Integrating Artificial Intelligence into Lean TPM: Transforming FMCG Industry
List of Authors
Ismail Nizam, Roslina Mohammad, Song Kok Sing, Yip Mum Wai
Keyword
Artificial Intelligence, Lean TPM, Industry 4.0, Overall Equipment Effectiveness
Abstract
The FMCG (fast-moving consumer goods) business is challenged with increasing requirements for production efficiency, equipment reliability, product safety, and sustainability in shop floors characterized by fast-moving and changing production lines. In the past, Lean Manufacturing and Total Productive Maintenance (TPM) have been used to drive process improvement, but these approaches are designed without real-time data (key to advances in Industry 4.0). When we combine AI/ML with Lean TPM, it has transformative possibilities: it can allow us to do predictive maintenance, advanced anomaly detection, and deploy cyber-physical systems. This study distills the merits of AI augmentation and resultant frameworks and its implementation challenges for Lean TPM in FMCG processes. Based on cross-sector case studies and extensive literature, the results show that AI application assists in equipment efficiency, fault diagnosis, and dynamic scheduling, which results in an increase in OEE as well as sustainability performance. However, obstacles including data interoperability difficulties, skills strain, SME uptake challenges, and lack of standardized benchmarking continue to limit wider adoption.

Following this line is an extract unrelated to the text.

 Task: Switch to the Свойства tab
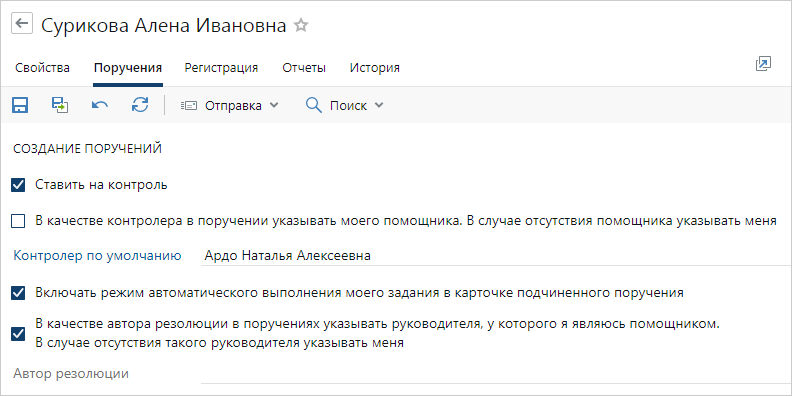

We present a conceptual integration model and pragmatist application approach to support stakeholders and academics as they negotiate this new terrain. The latter is set to take maintenance paradigms further from “reactive” into “proactive,” and eventually “condition-based” and “predictive” with a focus on the data-driven framework that is necessary to build up industry resilience and competitiveness in the digital era.